Exercise
In the lines below, output everything from the first line through the line containing "Task: Open Run and Debug view" exactly as it is. Pictures are not part of the output.

Content starts

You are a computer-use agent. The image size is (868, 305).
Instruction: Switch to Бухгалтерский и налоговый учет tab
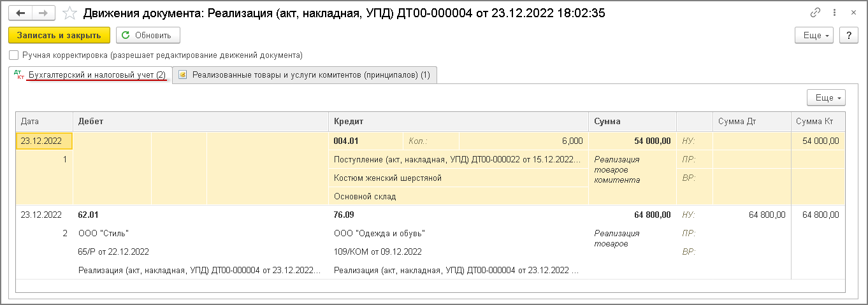tap(97, 75)
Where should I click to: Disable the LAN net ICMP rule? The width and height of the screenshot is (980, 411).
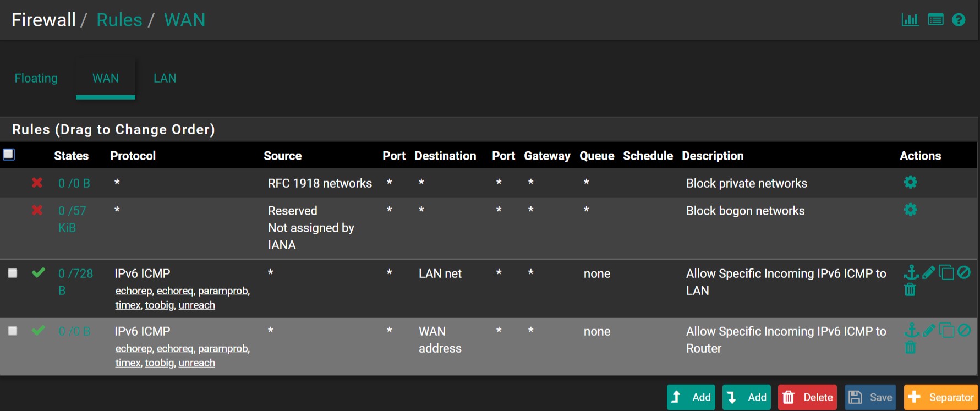(964, 272)
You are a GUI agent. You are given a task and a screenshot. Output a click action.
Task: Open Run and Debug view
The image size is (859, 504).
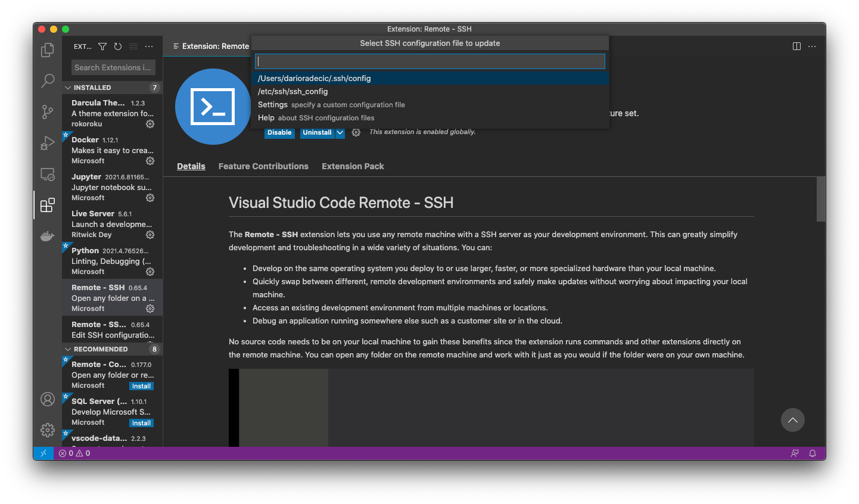point(48,143)
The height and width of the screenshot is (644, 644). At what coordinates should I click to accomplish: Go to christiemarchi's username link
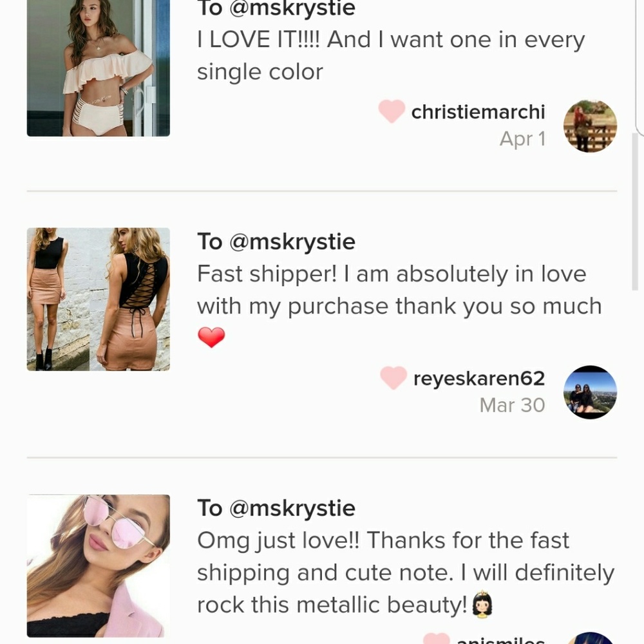[x=478, y=112]
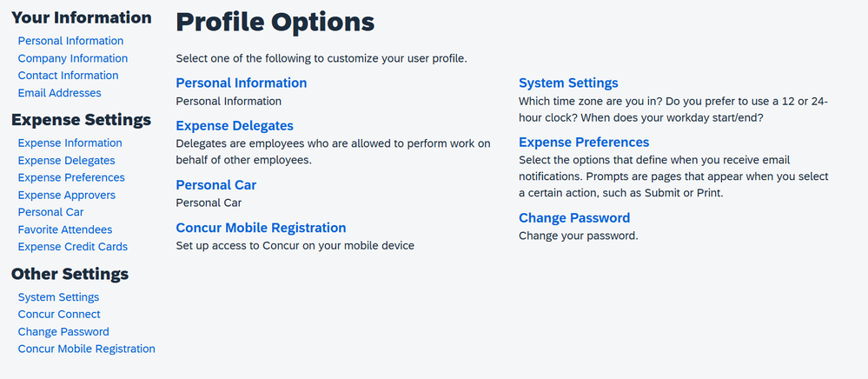Open Expense Delegates in the sidebar
Image resolution: width=868 pixels, height=379 pixels.
point(66,160)
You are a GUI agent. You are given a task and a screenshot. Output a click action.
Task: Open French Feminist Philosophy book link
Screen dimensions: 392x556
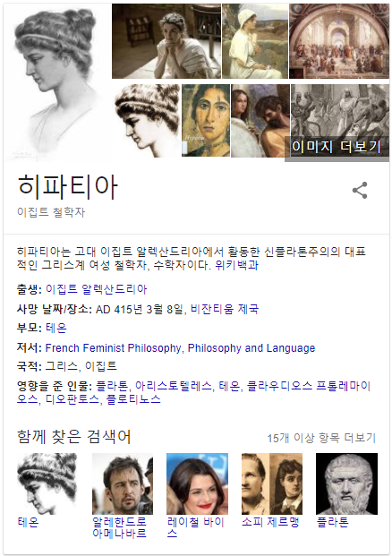[113, 348]
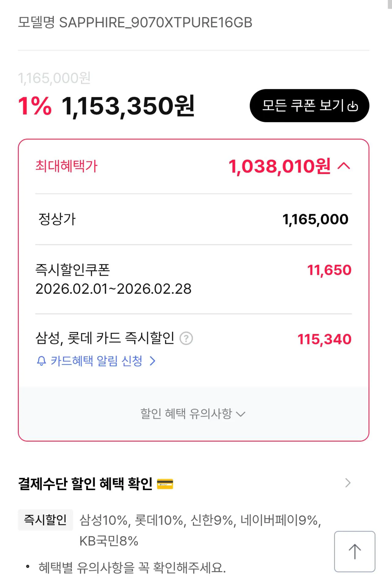
Task: Click the credit card icon beside 결제수단 heading
Action: (x=165, y=484)
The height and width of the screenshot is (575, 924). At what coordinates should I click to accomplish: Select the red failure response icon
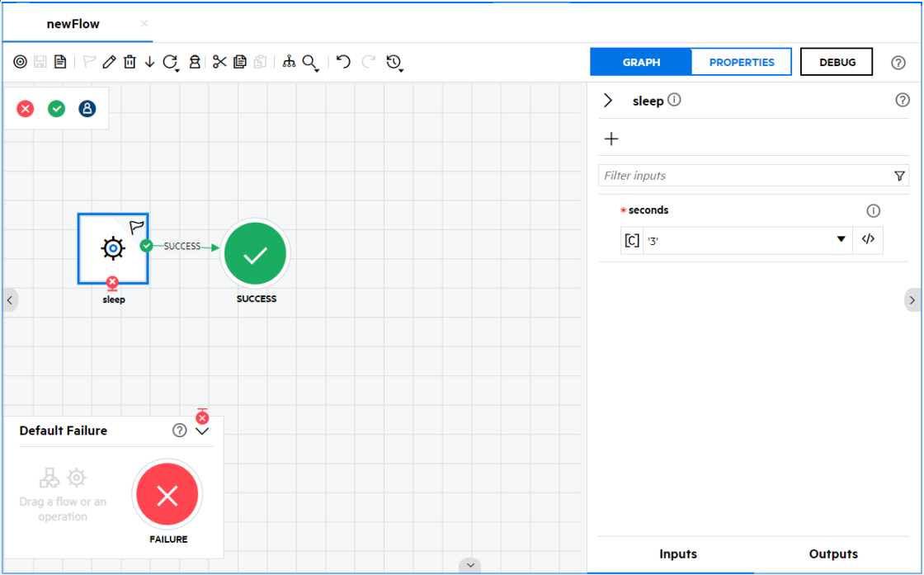24,108
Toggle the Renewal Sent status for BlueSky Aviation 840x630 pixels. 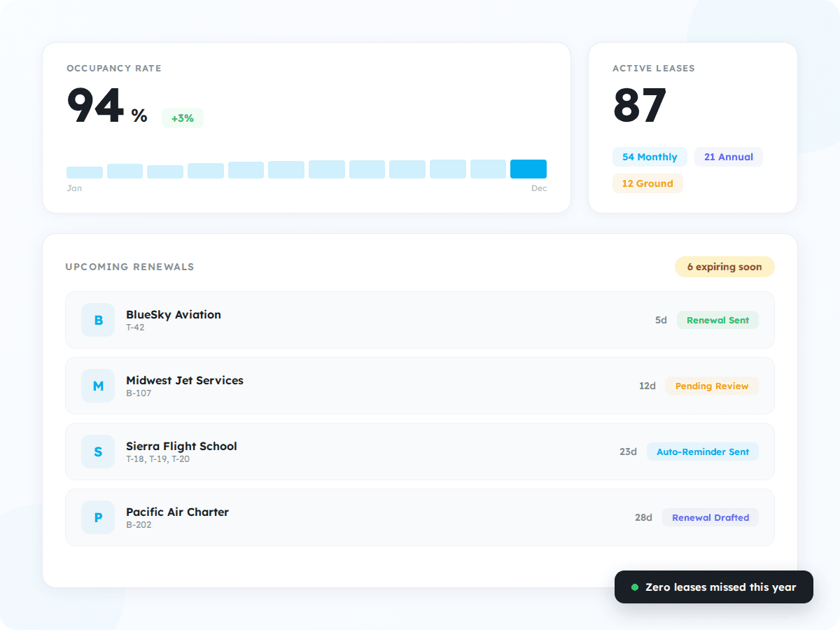point(718,319)
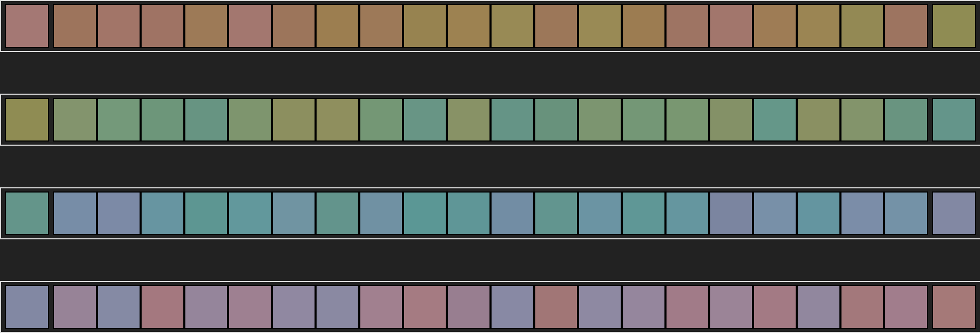This screenshot has height=333, width=980.
Task: Click the brown swatch next to the top row's pink anchor
Action: coord(75,26)
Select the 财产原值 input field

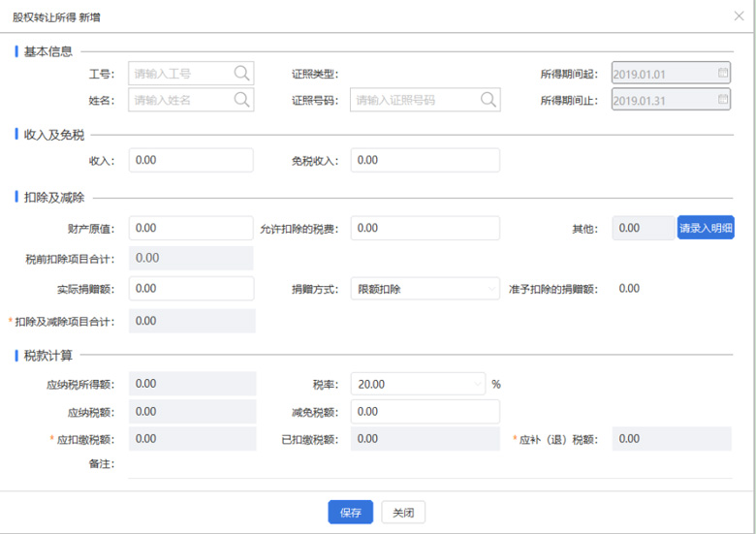point(190,228)
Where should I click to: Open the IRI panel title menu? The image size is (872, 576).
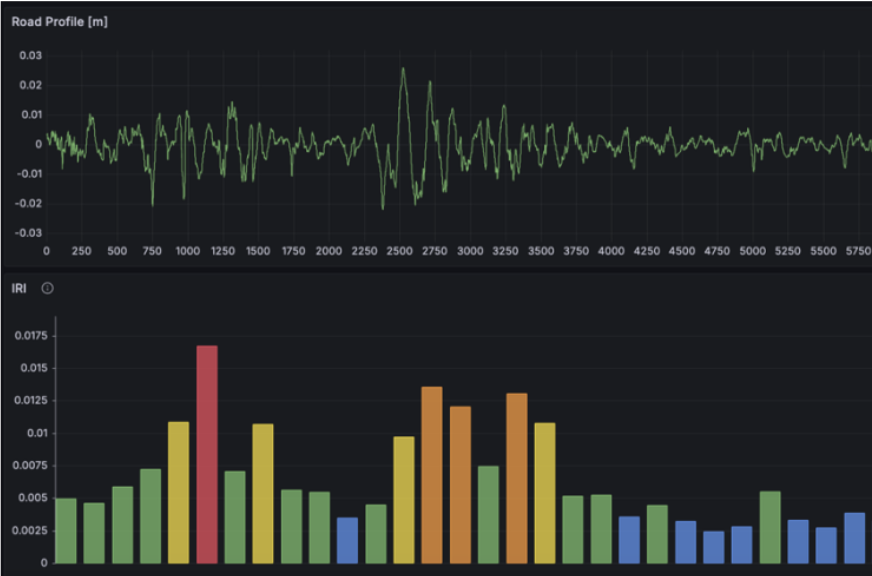pos(20,288)
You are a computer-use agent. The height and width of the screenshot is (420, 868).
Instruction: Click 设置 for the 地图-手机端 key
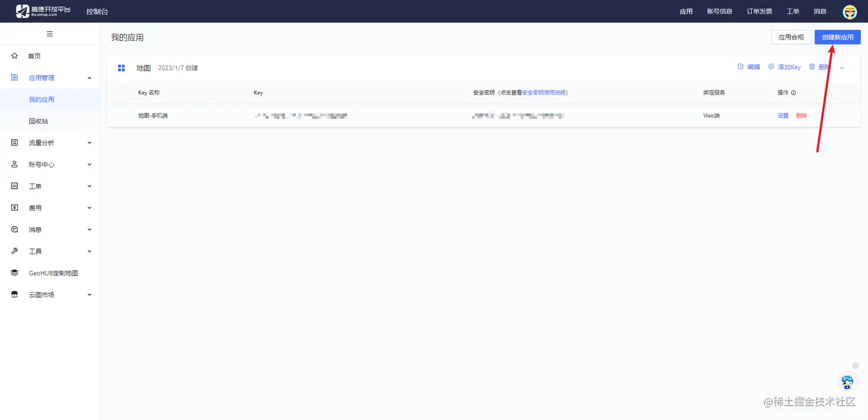[782, 115]
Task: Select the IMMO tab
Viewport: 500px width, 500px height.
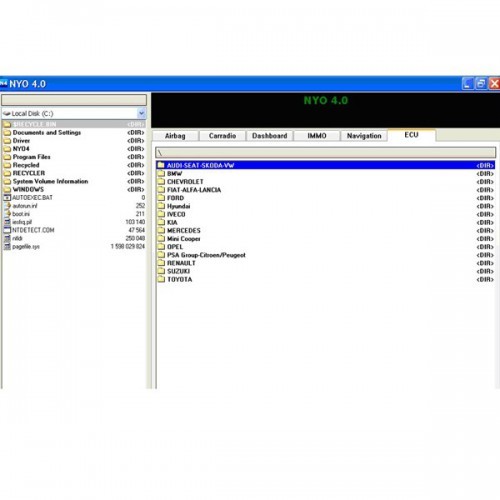Action: (317, 136)
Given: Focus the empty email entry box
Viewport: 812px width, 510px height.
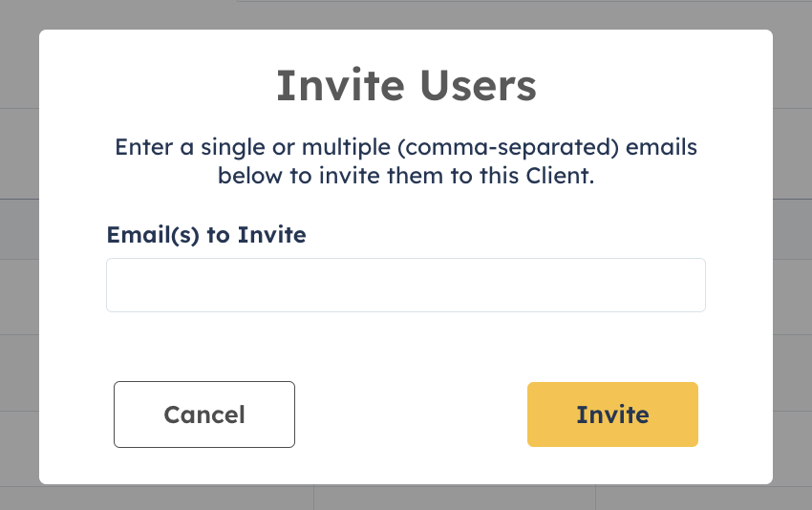Looking at the screenshot, I should [x=405, y=285].
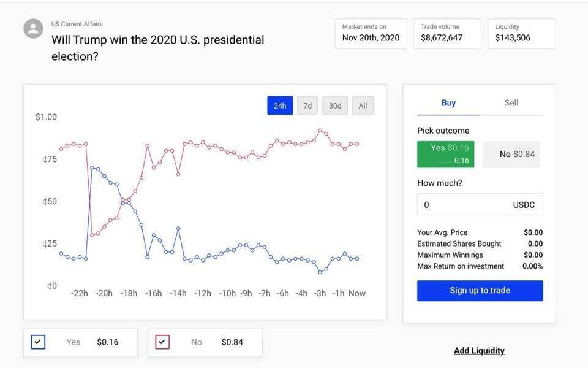The image size is (588, 368).
Task: Select the 24h chart range
Action: click(280, 105)
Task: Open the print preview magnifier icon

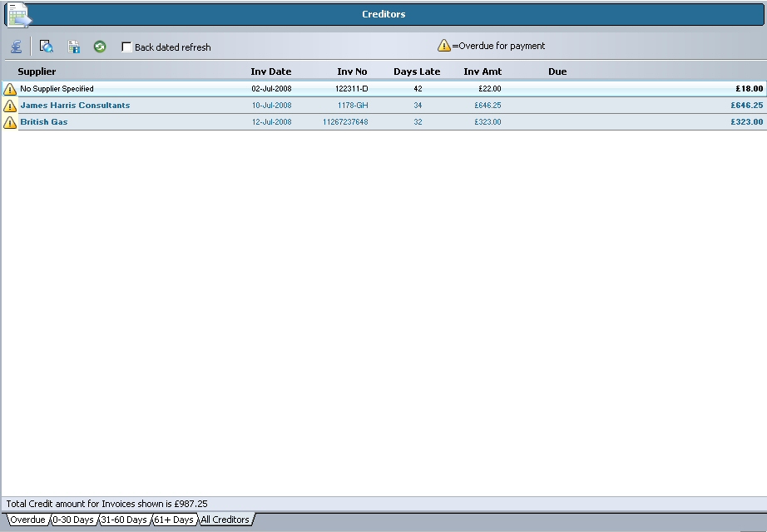Action: (47, 47)
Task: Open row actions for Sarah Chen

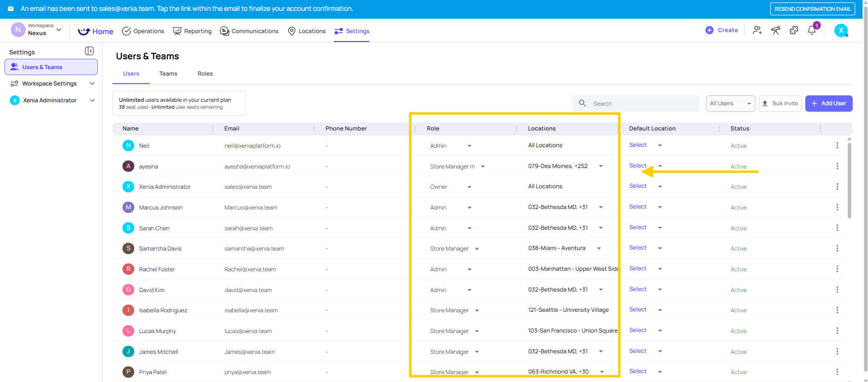Action: coord(837,228)

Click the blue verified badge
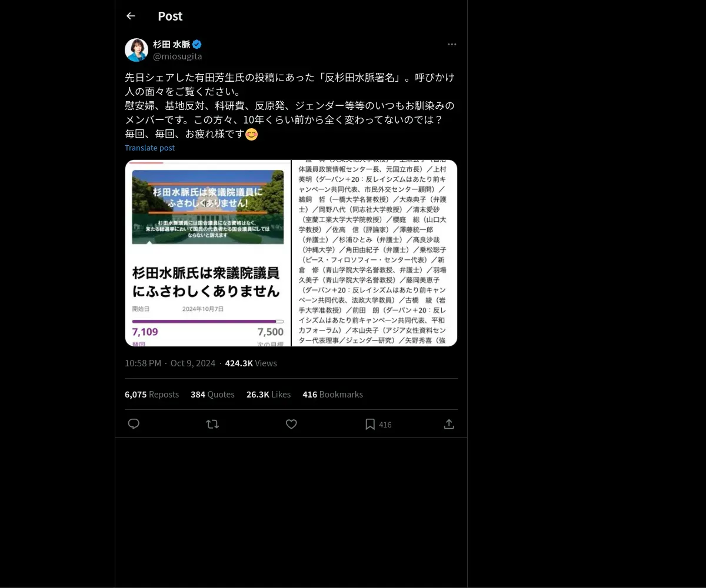(x=197, y=44)
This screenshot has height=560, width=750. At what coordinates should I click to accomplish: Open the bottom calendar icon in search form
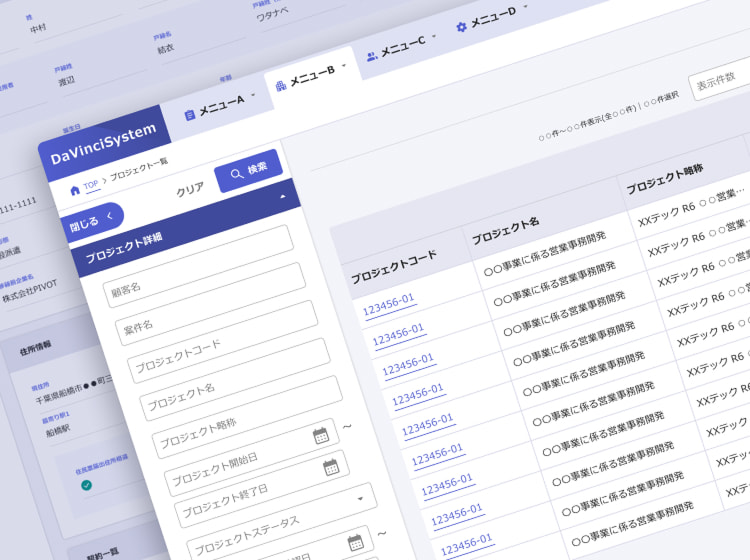click(354, 542)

Content ends

Answer to this exercise
You are a computer-use agent. The image size is (868, 305).
Instruction: Switch to Бухгалтерский и налоговый учет tab
tap(97, 75)
Where should I click to: Disable the LAN net ICMP rule? The width and height of the screenshot is (980, 411).
(964, 272)
You are a GUI agent. You are given a task and a screenshot. Output a click action.
Task: Open Run and Debug view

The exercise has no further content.